ABOUT THIS TASK: Write the records out again exactly, leaving no images in.

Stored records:
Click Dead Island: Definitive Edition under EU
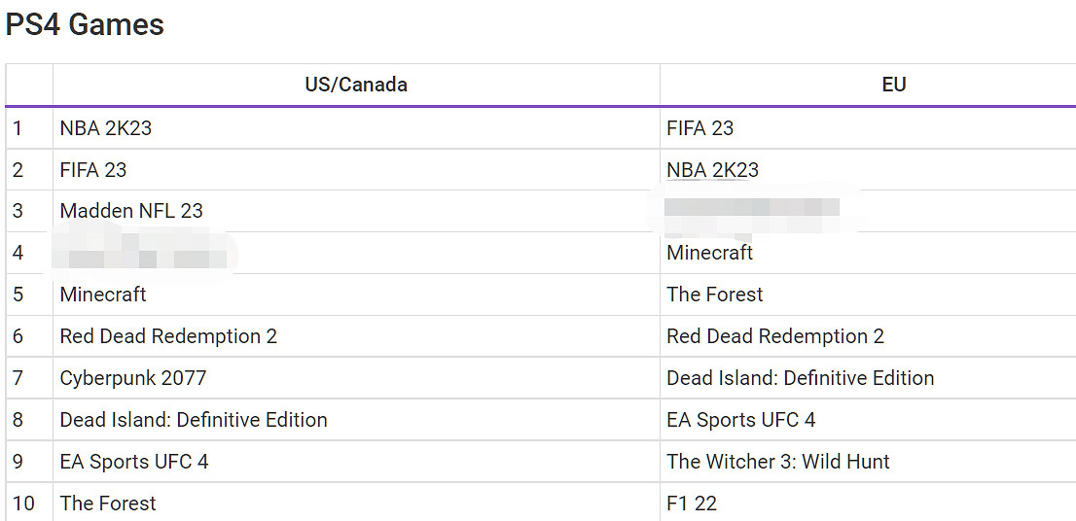The image size is (1076, 521). click(x=801, y=378)

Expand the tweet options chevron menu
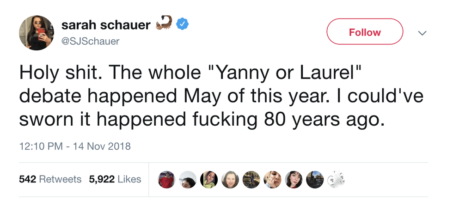pyautogui.click(x=421, y=33)
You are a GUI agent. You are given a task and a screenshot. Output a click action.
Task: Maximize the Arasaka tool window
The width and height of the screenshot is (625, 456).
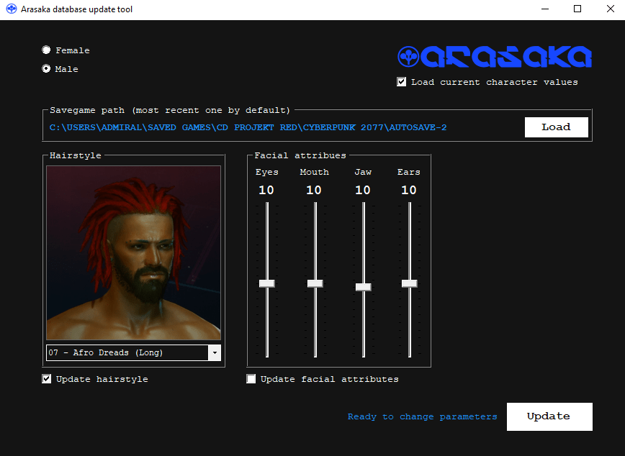coord(577,9)
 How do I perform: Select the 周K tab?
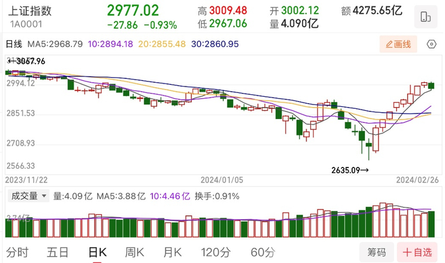pos(135,252)

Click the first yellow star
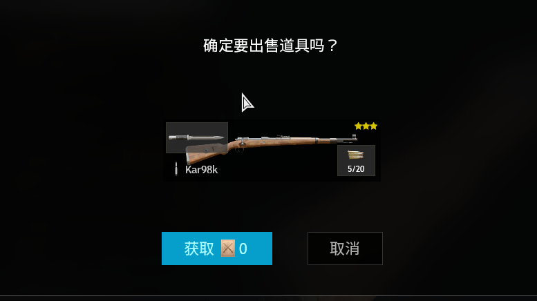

EXERCISE RESULT:
Click Dead Island: Definitive Edition under EU
The image size is (1076, 521). click(x=801, y=378)

Expand the tweet options chevron menu
pyautogui.click(x=421, y=33)
You are a GUI agent. You are given a task and a screenshot. Output a click action.
Task: Maximize the Arasaka tool window
The width and height of the screenshot is (625, 456).
coord(577,9)
 How do I perform: Select the 周K tab?
pos(135,252)

Click the first yellow star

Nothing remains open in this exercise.